The main institutions that comprise the agricultural insurance structure in Spain are:

  • On the public side:
    • The State, through the National Agency for Agricultural Insurance (ENESA, from the Ministry of Agriculture, Fisheries and Food), the General Directorate for Insurance and Pension Funds (DGSFP) and the Insurance Compensation Consortium (CCS), both from the Ministry of Economic Affairs and Digital Transformation.
    • The Autonomous Community’s regional government, which supplements the subsidies to agricultural insurance.
  • On the private side:
    • Professional Agricultural Organizations, which represent agricultural and livestock producers.
    • Insurance companies, which are grouped together in AGROSEGURO.

Currently, agricultural, livestock, forestry and aquaculture production are covered against most of the climate risks that may affect them. Insurable productions and covers are set, annually, in the Agricultural Insurance Annual Plan elaborated by ENESA and approved by the Council of Ministers.

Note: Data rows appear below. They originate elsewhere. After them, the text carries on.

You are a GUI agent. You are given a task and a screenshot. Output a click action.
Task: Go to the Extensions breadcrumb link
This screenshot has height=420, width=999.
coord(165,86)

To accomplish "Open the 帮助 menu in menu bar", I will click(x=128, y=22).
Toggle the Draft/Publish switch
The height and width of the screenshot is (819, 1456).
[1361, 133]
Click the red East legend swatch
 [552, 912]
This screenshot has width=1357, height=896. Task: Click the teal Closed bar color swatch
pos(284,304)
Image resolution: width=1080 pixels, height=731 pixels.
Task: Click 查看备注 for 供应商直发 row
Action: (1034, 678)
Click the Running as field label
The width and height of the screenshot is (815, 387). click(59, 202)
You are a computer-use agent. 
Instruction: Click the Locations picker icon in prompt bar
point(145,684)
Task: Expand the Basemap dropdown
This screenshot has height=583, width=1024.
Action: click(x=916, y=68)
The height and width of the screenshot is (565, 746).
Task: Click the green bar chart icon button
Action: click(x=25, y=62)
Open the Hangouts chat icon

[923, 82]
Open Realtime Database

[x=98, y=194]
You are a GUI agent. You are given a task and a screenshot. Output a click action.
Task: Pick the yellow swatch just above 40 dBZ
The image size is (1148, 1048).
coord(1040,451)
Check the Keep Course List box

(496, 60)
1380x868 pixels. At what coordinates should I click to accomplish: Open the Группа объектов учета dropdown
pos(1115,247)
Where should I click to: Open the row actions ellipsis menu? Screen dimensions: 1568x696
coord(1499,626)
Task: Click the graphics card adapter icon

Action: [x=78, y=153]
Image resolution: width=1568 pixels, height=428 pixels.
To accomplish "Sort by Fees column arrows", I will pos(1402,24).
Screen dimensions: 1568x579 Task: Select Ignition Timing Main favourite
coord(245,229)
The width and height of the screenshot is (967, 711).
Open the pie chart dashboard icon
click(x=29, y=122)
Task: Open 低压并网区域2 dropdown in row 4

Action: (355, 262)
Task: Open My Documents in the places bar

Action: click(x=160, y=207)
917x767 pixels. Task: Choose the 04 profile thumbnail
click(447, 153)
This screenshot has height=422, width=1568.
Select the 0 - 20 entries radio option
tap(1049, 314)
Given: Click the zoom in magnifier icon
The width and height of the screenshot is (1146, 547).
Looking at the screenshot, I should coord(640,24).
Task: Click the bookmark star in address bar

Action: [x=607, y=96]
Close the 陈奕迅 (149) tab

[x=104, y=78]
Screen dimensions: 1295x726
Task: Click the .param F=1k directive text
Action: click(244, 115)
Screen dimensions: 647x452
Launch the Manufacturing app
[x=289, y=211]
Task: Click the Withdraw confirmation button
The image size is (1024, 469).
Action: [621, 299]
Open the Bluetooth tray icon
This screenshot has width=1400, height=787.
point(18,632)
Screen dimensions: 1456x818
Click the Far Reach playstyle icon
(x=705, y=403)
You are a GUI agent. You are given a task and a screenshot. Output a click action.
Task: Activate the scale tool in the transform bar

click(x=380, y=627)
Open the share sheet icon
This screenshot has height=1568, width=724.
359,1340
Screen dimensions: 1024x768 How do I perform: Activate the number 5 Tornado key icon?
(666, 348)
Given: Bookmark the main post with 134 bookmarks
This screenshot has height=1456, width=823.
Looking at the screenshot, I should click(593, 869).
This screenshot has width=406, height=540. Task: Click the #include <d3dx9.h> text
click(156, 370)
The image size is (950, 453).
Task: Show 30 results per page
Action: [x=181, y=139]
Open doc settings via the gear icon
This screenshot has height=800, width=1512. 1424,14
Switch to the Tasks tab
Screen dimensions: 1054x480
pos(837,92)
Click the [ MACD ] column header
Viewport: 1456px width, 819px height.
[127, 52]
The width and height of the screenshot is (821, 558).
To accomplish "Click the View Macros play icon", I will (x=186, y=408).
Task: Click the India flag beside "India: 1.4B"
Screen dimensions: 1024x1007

This system is considered as an international benchmark in the field of agricultural insurance, both for the public-private partnership model and for its wide covers and development.

 

Background and origin of the current agricultural insurance system

The severe weather events in Spain were the catalyst for the creation of agricultural insurance and its subsequent development. Since the beginning of the 20th Century until the 50s, there were many attempts to implement some kind of system to protect agricultural farms: insurance companies that covered fire damages, benefit societies and mutual insurance companies insuring livestock production or some foreign capital companies that offered insurance cover against hail. Many of these projects started with the aim of offer covers against all agricultural risks, but they always ended up focusing in the most common: Hail, fire and livestock mortality.

In 1919, the National Mutual Insurance Company for Agriculture was created with the ambitious goal of covering all risks, but consequently it ended up focusing exclusively on hail. However, the Government was obliged to come to its aid only two years later as the claims that this Society was responsible for were much higher than the premiums paid. In 1929, the Society became the Commissioner’s office of Rural Insurance, which in turn became the Agricultural Insurance Service in 1930, which in reality acted as a Reinsurance and Compensation Fund.

In 1934, the Agricultural Insurance Service became the National Rural Insurance Service. This entity operated until 1953, offering reinsurance cover to private insurance companies that insured against hail, fire and livestock mortality.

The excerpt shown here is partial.